Polycotton dominated lightweight clothing in the 1980s but in 1989 the first synthetic microfibre nylon and polyester clothing was launched and this has taken over, though polycotton is still around.
|On the Continental Divide Trail, 1985, Rohan Moving On windshirt and Bags trousers.|
Small rucksacks were much simpler affairs back in 1978. Most were just simple nylon or canvas bags with shoulder straps. A few had padded backs but it was to be another ten years before these were standard whilst internal stiffening, zip round openings, sternum straps and waist straps were all well in the future. Even further away was the rebellion against complex and heavy packs with ultralightweight ones that went back to 1970s designs but using much lighter fabrics.

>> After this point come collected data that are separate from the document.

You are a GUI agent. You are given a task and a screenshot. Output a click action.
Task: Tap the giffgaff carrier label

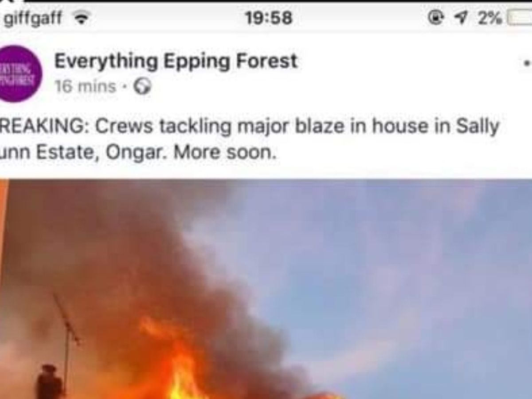33,19
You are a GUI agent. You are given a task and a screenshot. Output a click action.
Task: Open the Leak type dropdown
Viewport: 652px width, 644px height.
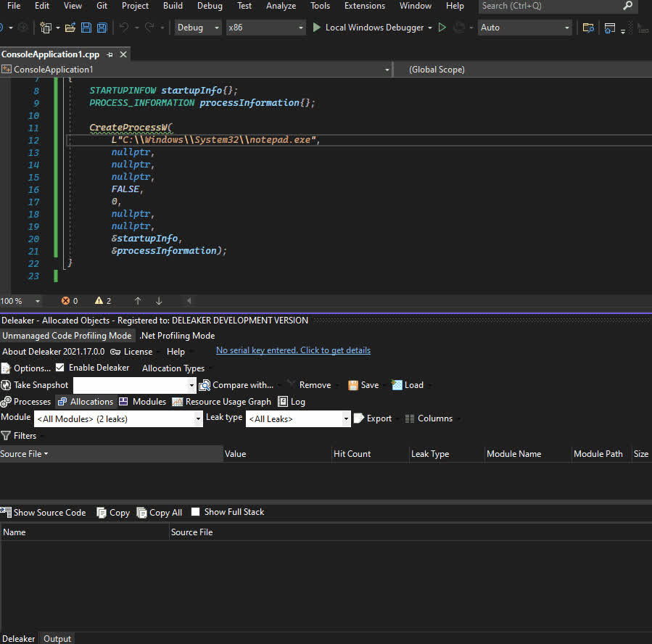(346, 419)
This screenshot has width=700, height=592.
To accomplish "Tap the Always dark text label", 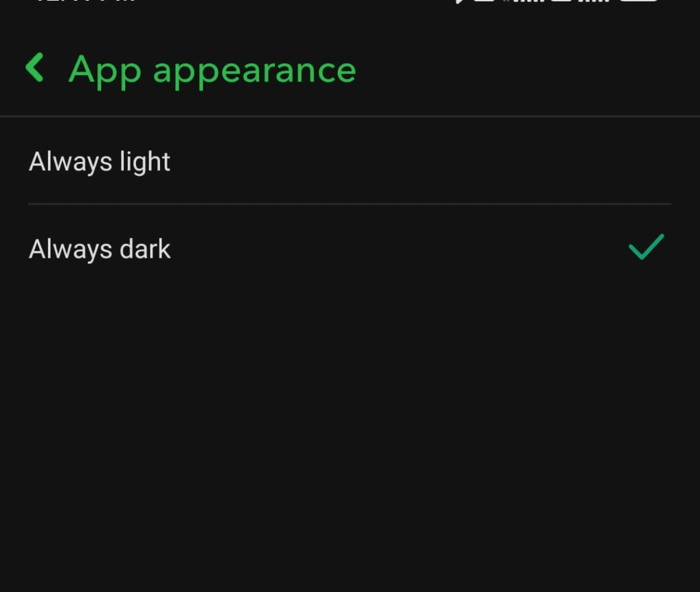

Towering rigid pack frames were still popular for backpacking in 1978 - there's one on the cover of the first The Great Outdoors - though Berghaus were making some inroads into the belief that such frames were needed for heavy load carrying with their internal framed Cyclops rucksacks, a range that, with modifications, is still available today. Karrimor had launched the first Jaguar packs in 1976 but their top-of-the range models were still external frame models as can be seen by their two full-page advertisements in the first The Great Outdoors. By 1983 these external frames had vanished and the first Condor packs had arrived. The company that launched the first internal frame packs, Lowe Alpine, first appeared in Britain in 1978. By the mid -1980s the pack frame had just about vanished in Britain though there were still plenty about in the USA and Scandinavia. And by the late '80s the first packs designed specifically for women were available, Jenny Roberts giving the Berghaus Lady Pulsar 65 a positive review in the December 1988 The Great Outdoors.

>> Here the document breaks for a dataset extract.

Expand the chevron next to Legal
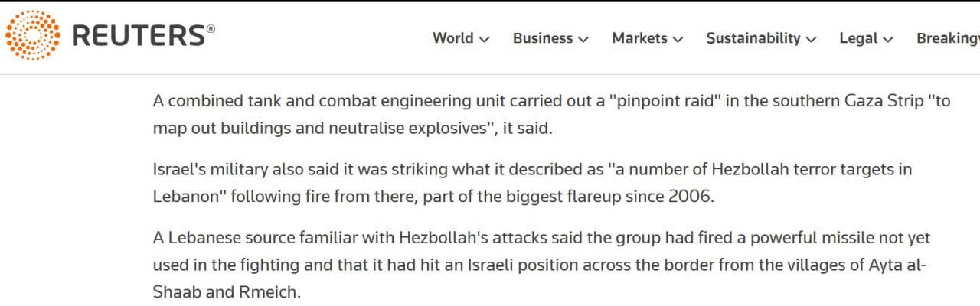This screenshot has width=980, height=306. tap(888, 39)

|Dave Rhebehn with external frame pack in the High Sierra on the Pacific Crest Trail, 1982|
Some things don't change though. "There seems, however, to be some discrepancy in the methods used by rival makers to find the capacity of their bags," complained Robin Adshead in the first issue of The Great Outdoors. There still is.
|Phoenix Phreeranger tent, Therm-A-Rest, Rohan clothing on my length of the Canadian Rockies walk, 1988|
Along with the demise of the pack frame backpackers also saw the demise of the ridge tent, the standard in 1978. When I wrote the piece in 1991 ridge tents and pyramid tents were rare and seemed very old-fashioned, though they have now returned with the use of trekking poles as tent poles. The big names in lightweight tents in 1978 were Saunders and Ultimate with Vango Force Tens on the heavyweight side. In the May '78 The Great Outdoors Robin Adshead praised the Ultimate Tramp, a sloping ridge model with an A pole at the front, as a "first-rate shelter". I agreed, using one on my Land's End to John O'Groats walk. Flexible poles were coming though and in June 1980 Robin Adshead was reviewing the VE24, a geodesic dome from The North Face. At the same time new companies started to make the running with tunnel tents on offer from Phoenix and Wintergear. Even Rohan got in on the act with a geodesic dome called Xanadu though it never reached the shops. Reviewing the new designs in February 1981 Cameron McNeish wrote presciently that "hoop tents and domes will, I suspect, proliferate in the next few years". Of the many designs, some quite weird and wonderful, that appeared in the early 1980s two were especially significant and haven't been bettered since. Single hoop tents, typified by the Phoenix Phreerunner (1982) and Saunders Spacepacker (1983), gave the most space for weight of any design for solo and lightweight backpackers while the stretched geodesic dome shape of the Wintergear Sapphire has become the standard for lightweight mountain tents. The last name probably isn't familiar but all will be clear when I say that the Sapphire was renamed the Quasar a few years later.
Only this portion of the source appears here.